Court proceedings revealed that Epic Games CEO, Tim Sweeney, sent an email to Apple in the middle of 2020 requesting “fundamentally different” arrangements between Apple and Epic. This included permission for iOS users to access a competing app store created by Epic as well as separate in-game payment system.
Apple refused this request on July 10, 2020 and it was on August 13 that Epic launched a rival payment system within the iOS and Android versions of Fortnite. This ultimately led to the game being removed from the respective app stores and Epic Games began legal proceedings against Apple and Google in the US on the same day.
Apple’s counsel referred to this as a “strategic strike” by Epic Games.
Apple also argued that the cases between Epic and Apple are so similar in both California and Australia that it should be settled in the jurisdiction originally agreed upon by the two companies.

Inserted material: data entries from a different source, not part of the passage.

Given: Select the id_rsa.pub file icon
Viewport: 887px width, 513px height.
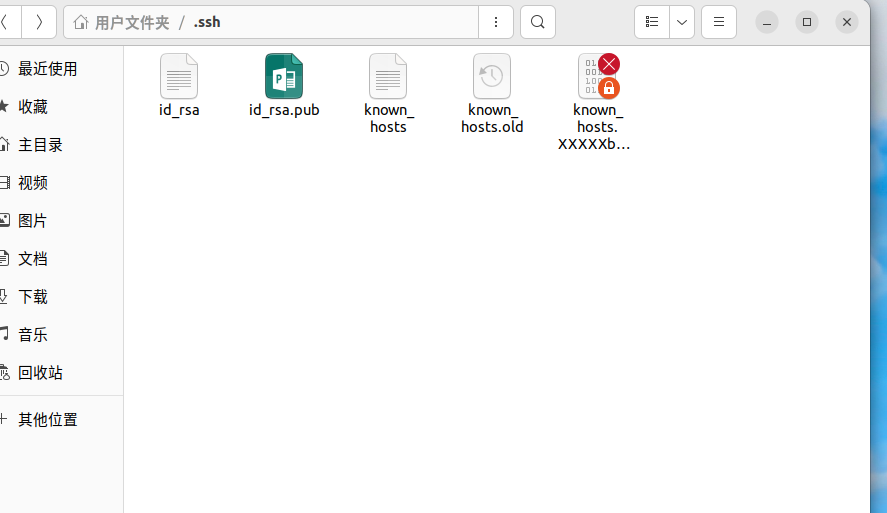Looking at the screenshot, I should pyautogui.click(x=284, y=77).
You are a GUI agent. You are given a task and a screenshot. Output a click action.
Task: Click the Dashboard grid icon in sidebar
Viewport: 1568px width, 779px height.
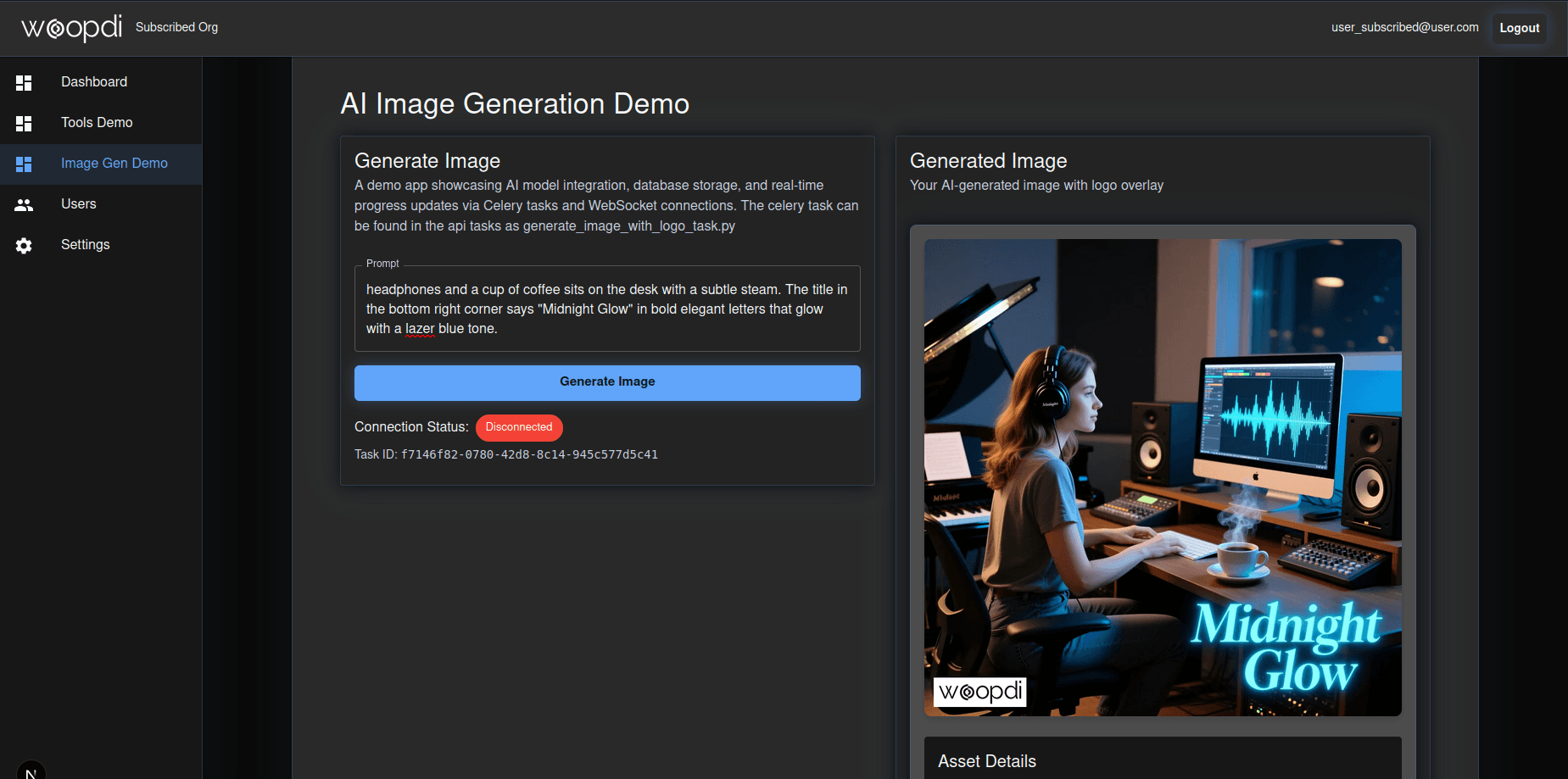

What does Epic have to say about this?
Epic Games’ legal team responded by saying Apple’s commercial agreements are anti-competitive and that Australian law overrides any private contractual agreements.
The basis for this argument is that only apps and games from the App Store can be downloaded onto iOS devices. Furthermore, there is only a single payment method for in-app purchases provided by Apple – one that the company itself gets a 30 per cent cut of under its standard agreement with developers.
In contrast, counsel pointed to MacOS. Mac users don’t have the same constraints as those using iOS – they can choose from multiple payment options as well as places to download apps and games.
“Apple exploits its market power in the iOS [ecosystem],” Epic Games’ counsel argued. They went on to say that this is in and of itself anti-competitive.
They also disputed Apple’s claim that the cases are similar in both California and Australia. Contrary to Apple’s argument, they said they are vastly different, as is competition law in both countries.
“Relief is sought under the Competition Act under Australian consumer law in a form that would not be available in California under any circumstances,” Epic’s counsel said.
They argued that doing so would result in “grave risk of misapplication and misunderstanding of Australian law” as well as risk inconsistency when it comes to Australian consumer law.
“That inappropriateness has to be gauged in the light of the substantial differences between competition laws between each country.”
He went on to say that mandatory protective laws override any private jurisdiction laws when there is a matter of public interest.
In this case, Epic is arguing that because this involves Australian users and app developers in regards to Australian consumer law, it’s in the public interest.
Another argument Epic made was that Apple’s agent in Australia is Apple Pty Ltd — a separate entity to Apple Inc, which operates in the US only.
They stated that because Apple Pty Ltd facilitates app downloads and fee collection within Australia, this case should be tried separately to the one in California.
Similarly, they argued that because it is Epic Games International, not Epic Games Inc, that handles non-US transactions, it should not be bound by any jurisdiction clause.
“[Epic Games International and Apple Pty Ltd are] two parties that are not bound to the jurisdiction clause that participate in this case,” Epic’s counsel argued.
What’s the verdict?
At the time of writing Justice Perram was yet to deliver his verdict on the case. The First Case Management Hearing of Epic Games’ lawsuit against Google in Australia will be heard on Wednesday.
Disclosure: the author owns shares in Apple.